> **Required work**: Could you print the data that follows exactly as given?
---*---
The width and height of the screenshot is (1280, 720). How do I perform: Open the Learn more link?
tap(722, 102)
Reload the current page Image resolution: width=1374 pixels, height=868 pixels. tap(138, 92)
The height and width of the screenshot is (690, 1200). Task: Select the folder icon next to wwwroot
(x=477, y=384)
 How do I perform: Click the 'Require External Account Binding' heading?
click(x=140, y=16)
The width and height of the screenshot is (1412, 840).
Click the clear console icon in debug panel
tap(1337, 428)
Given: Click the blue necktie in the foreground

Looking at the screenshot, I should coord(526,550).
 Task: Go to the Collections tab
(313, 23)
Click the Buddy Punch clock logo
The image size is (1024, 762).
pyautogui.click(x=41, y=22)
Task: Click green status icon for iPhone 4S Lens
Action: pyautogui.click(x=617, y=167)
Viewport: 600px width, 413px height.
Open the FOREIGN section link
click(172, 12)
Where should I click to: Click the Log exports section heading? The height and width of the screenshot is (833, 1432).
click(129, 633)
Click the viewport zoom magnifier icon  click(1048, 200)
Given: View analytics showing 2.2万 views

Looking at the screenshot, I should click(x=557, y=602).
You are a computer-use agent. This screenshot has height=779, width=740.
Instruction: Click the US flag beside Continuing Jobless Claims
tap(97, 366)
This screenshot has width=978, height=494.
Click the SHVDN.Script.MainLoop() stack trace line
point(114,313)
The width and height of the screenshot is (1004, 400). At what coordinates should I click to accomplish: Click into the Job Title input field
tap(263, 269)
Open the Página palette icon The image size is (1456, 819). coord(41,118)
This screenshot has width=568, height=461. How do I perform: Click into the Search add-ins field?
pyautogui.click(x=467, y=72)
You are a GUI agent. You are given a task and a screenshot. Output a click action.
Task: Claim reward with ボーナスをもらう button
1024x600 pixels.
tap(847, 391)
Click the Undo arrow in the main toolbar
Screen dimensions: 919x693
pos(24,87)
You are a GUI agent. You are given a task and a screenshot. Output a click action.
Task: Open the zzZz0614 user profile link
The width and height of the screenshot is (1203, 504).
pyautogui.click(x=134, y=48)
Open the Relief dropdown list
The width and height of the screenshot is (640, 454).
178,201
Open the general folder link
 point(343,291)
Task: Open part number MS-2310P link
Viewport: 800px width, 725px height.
---*---
> **Task result**:
The width and height of the screenshot is (1280, 720). How do I perform: Open the Learn more link?
tap(722, 102)
Reload the current page Image resolution: width=1374 pixels, height=868 pixels. tap(138, 92)
The height and width of the screenshot is (690, 1200). Task: Select the folder icon next to wwwroot
(x=477, y=384)
 How do I perform: Click the 'Require External Account Binding' heading?
click(x=140, y=16)
The width and height of the screenshot is (1412, 840).
Click the clear console icon in debug panel
tap(1337, 428)
Given: Click the blue necktie in the foreground

Looking at the screenshot, I should coord(526,550).
 Task: Go to the Collections tab
(313, 23)
Click the Buddy Punch clock logo
The image size is (1024, 762).
pyautogui.click(x=41, y=22)
Task: Click green status icon for iPhone 4S Lens
Action: pyautogui.click(x=617, y=167)
Viewport: 600px width, 413px height.
Open the FOREIGN section link
click(172, 12)
Where should I click to: Click the Log exports section heading? The height and width of the screenshot is (833, 1432).
click(129, 633)
Click the viewport zoom magnifier icon  click(1048, 200)
Given: View analytics showing 2.2万 views

Looking at the screenshot, I should click(x=557, y=602).
You are a computer-use agent. This screenshot has height=779, width=740.
Instruction: Click the US flag beside Continuing Jobless Claims
tap(97, 366)
This screenshot has width=978, height=494.
Click the SHVDN.Script.MainLoop() stack trace line
point(114,313)
The width and height of the screenshot is (1004, 400). At what coordinates should I click to accomplish: Click into the Job Title input field
tap(263, 269)
Open the Página palette icon The image size is (1456, 819). coord(41,118)
This screenshot has width=568, height=461. How do I perform: Click into the Search add-ins field?
pyautogui.click(x=467, y=72)
You are a GUI agent. You are given a task and a screenshot. Output a click action.
Task: Claim reward with ボーナスをもらう button
1024x600 pixels.
tap(847, 391)
Click the Undo arrow in the main toolbar
Screen dimensions: 919x693
pos(24,87)
You are a GUI agent. You are given a task and a screenshot. Output a click action.
Task: Open the zzZz0614 user profile link
The width and height of the screenshot is (1203, 504).
pyautogui.click(x=134, y=48)
Open the Relief dropdown list
The width and height of the screenshot is (640, 454).
178,201
Open the general folder link
 point(343,291)
Task: Open part number MS-2310P link
Viewport: 800px width, 725px height.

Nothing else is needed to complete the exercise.